John Hopkins üniversitesi uluslararası gelişmiş etüt fakültesi hocası Merzan şöyle devam ediyor:
Libya’da Haziran 2014’te genel milli kongre parlamento seçim sonuçlarını reddettikten sonra Katar ve Türkiye ihvanilere, genel milli meclise ve Fecir ittifakına destek konusunda el ele verdiler. Katar’a göre ihvani güçler BAE ve Suud krallığına yönelik hiç bir tehdit arzetmiyor. Ancak BAE, ihvanileri ve islamcı güçleri turizm ve serbest ticaret temeline dayanan kalkınma modeline yönelik ciddi bir tehdit olarak görüyor. Katar’ın ihvanilere desteği sadece kısa bir süreliğine ve BM ve ABD’nin baskıları sonucunda 2015’te kesildi, fakat Katar yönetimi Libya’da bu harekete desteğini yeniden 2016’nın başlarında başlattı.
BAE ve Suudi Arabistan ise Katar’ın Libya’ya bakış tarzına karşı çıkıyor. Bu iki ülke ihvanileri ve genelde siyasi İslam’ı kendi varlıklarına yönelik bir tehdit olarak telakki ediyor.
BAE ve Suudi Arabistan’ın Katar ile ihtilafları Haziran 2017’de doruk noktasına ulaştı. Suud rejimi, BAE, Bahreyn ve Mısır, Katar’ın bölgede izlediği politikalara gösterdikleri tepkide Doha ile tüm diplomatik ilişkilerini kestiler.
Bu gelişmenin ardından Libya’da Halife Haftar’ın taraftarı olan Tobruk yönetimi de Katar ile tüm ilişkilerini kestiğini açıkladı. Bu ihtilafların devamında ve Suud rejiminin kışkırtmaları sonucunda Libya’da ihvanilerin muhalifleri Katar bayrağını yaktılar.
Suud rejimi ile Katar ilişkilerinden gerginlik iki ülke arasındaki toprak anlaşmazlığı, bölgesel krizlere farklı bakışları, Doha yönetiminin ihvanilere destek vermesi ve İran İslam Cumhuriyeti ile yakın ilişkileri yüzünden doruk noktasına ulaştı.

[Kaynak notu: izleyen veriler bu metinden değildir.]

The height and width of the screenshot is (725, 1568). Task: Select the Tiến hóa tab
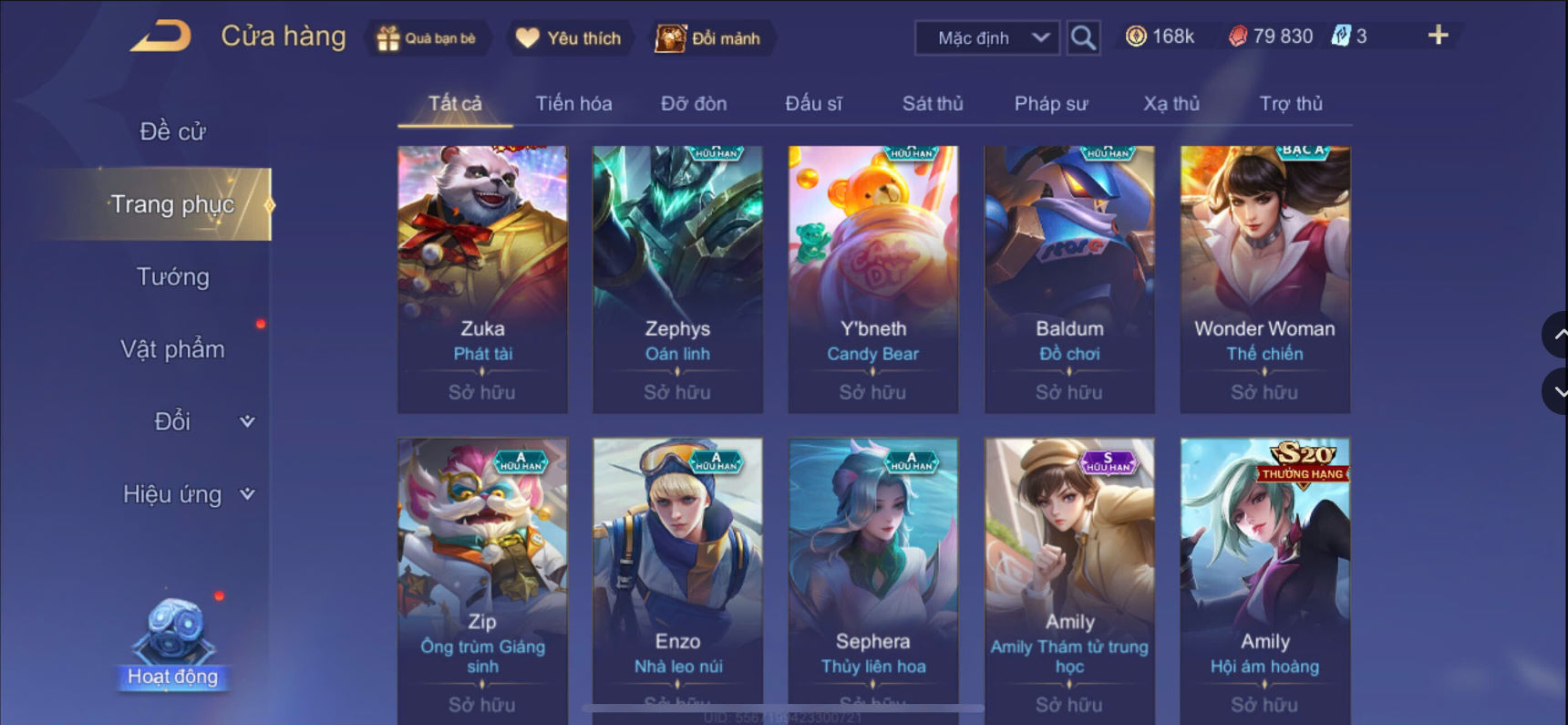[573, 104]
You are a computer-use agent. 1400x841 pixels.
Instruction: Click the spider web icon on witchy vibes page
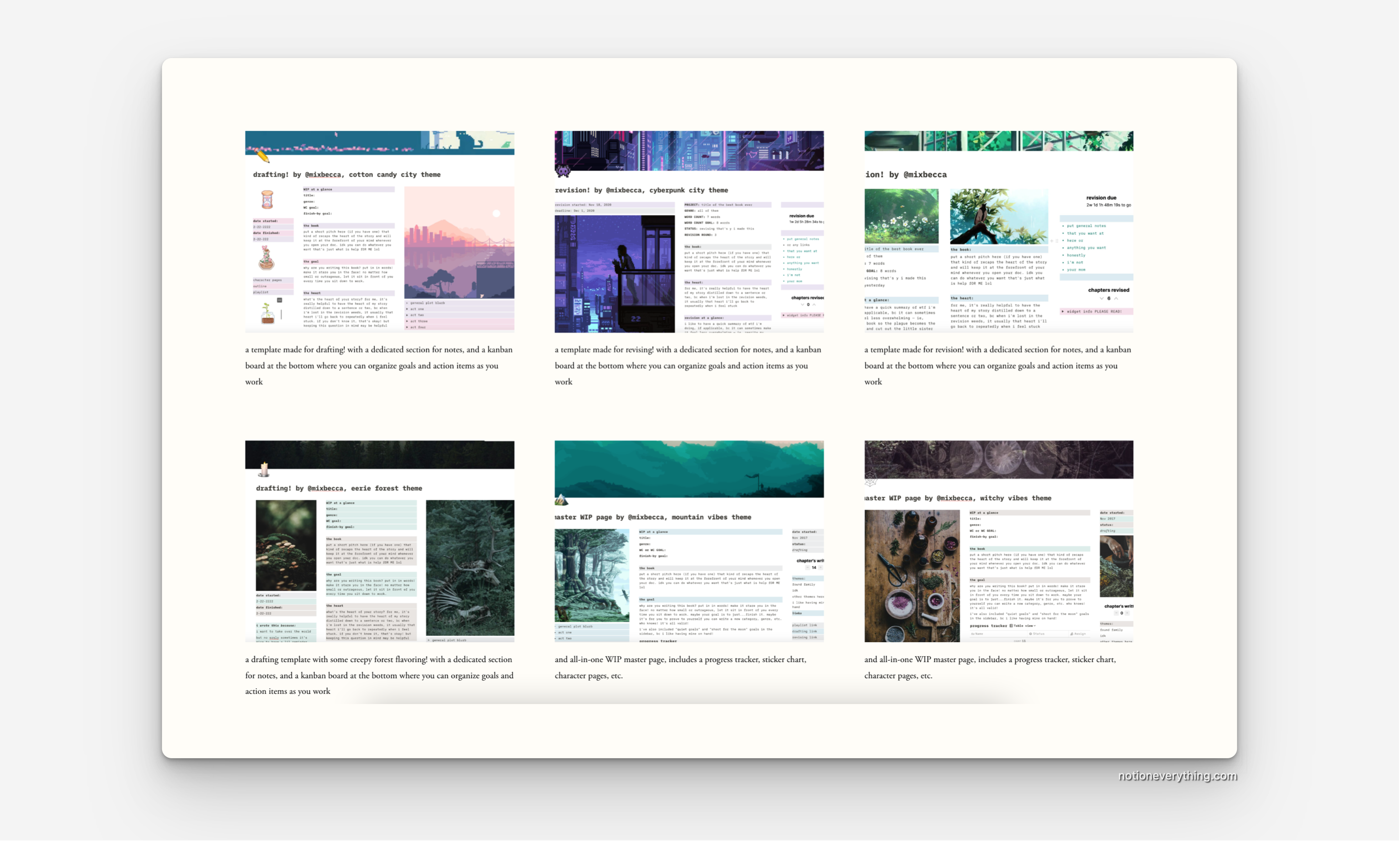point(871,480)
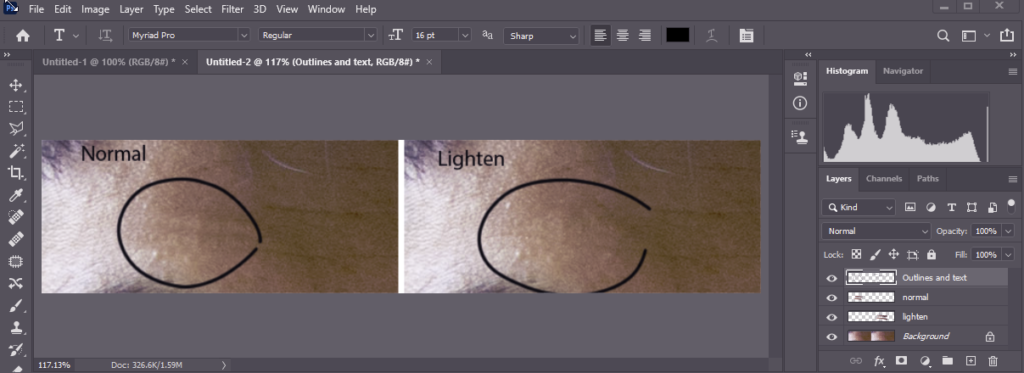
Task: Switch to the Channels tab
Action: pyautogui.click(x=884, y=178)
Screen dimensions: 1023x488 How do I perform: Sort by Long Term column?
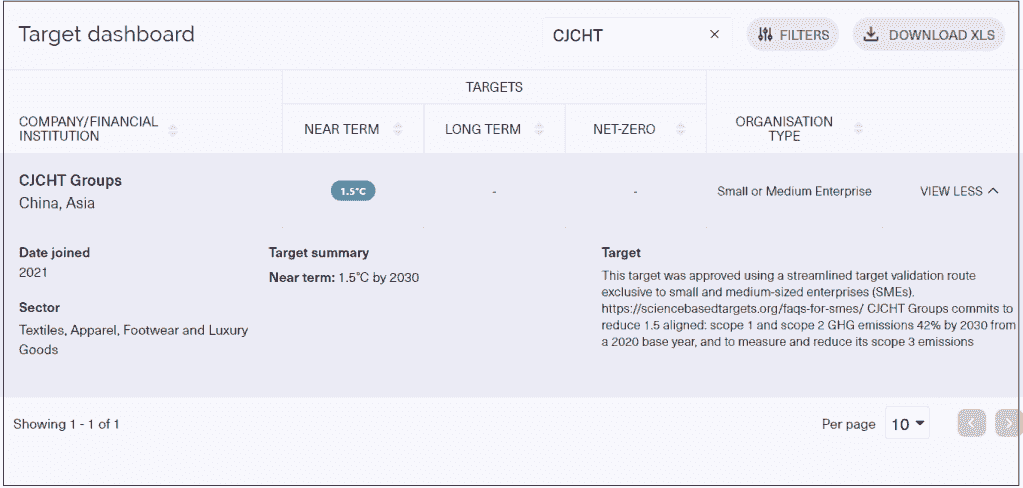click(x=540, y=130)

BAE, Mısır ve Suud rejimi Libya’da ihvanilerle mücadele konusunda aynı safta yer alıyor. Libya’da Suud rejimi BAE ve Mısır’la birlikte Tobruk temsilciler meclisi ve General Halife Haftar güçlerine destek veriyor.

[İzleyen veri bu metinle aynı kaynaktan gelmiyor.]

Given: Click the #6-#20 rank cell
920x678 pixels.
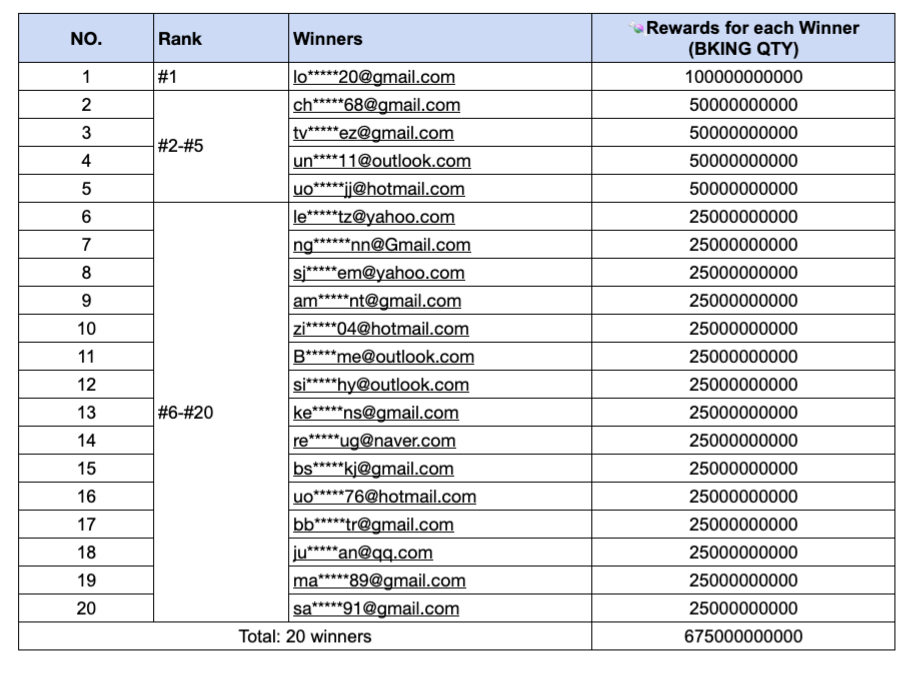Looking at the screenshot, I should (x=186, y=413).
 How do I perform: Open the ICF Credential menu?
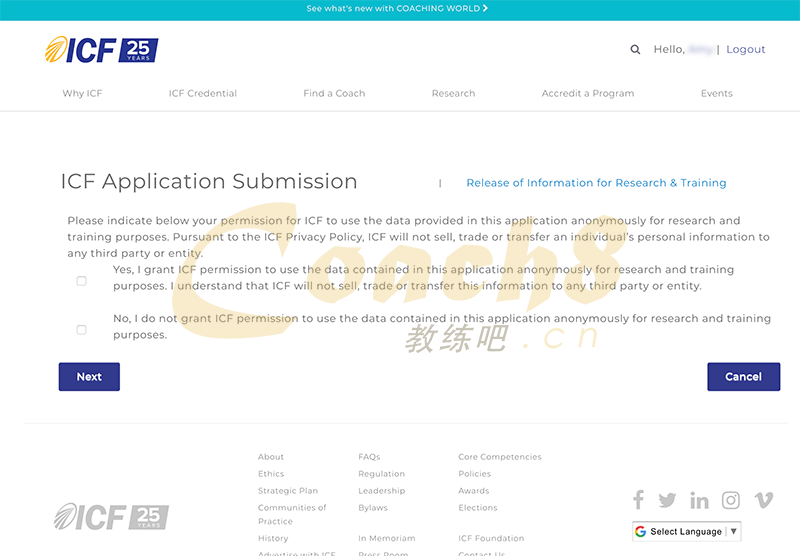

Peki bu süreçte Türkiye’nin Libya krizine müdahale etmekle hangi amacın peşindedir?
Türkiye’nin çıkarları Libya’da ihvanilerin siyaset arenasında güçlü olmalarını icap ediyor. Türkiye böylece Libya’da yönetimin siyasi, iktisadi ve stratejik kararlarını etkilemeyi umuyor. Türkiye ayrıca iktisadi sebeplerden ötürü Libya’da nüfuzunu arttırmak istiyor. Türkiye Libya’nın altyapı tesislerinin yeniden inşasında pay istiyor.

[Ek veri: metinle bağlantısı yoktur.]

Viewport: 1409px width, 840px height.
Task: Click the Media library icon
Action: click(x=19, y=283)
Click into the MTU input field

Tunus ve Cezayir Libya’nın Batı komşuları olarak stratejik zaruretleri gereği sınırlarını kontrol etme ve radikal örgütlerle mücadele kaygılarını taşıyor. Bu doğrultuda her iki ülke Libya’da çeşitli siyasi kanatlarla müzakere etmek istiyor.
Biraz önce de belirtildiği üzere, yabancı aktörlerin arasında Suud rejimi, BAE ve Mısır yönetimler Tobruk temsilciler meclisi, General Haftar komutasındaki milli ordu ve seküler güçleri desteklerken, Türkiye ve Katar genel milli kongre ve ihvanileri savunuyor ve böylece bu iki grup Libya’da karşı cephelerde yer alıyoyr. Mısır, BAE ve Suud rejimi ihvanileri siyasi çıkarlarına tehdit olarak algılıyor. Mısır ihvanilerden başka Libya ile ortak sınırlarında güvenlik kaygıları bulunuyor.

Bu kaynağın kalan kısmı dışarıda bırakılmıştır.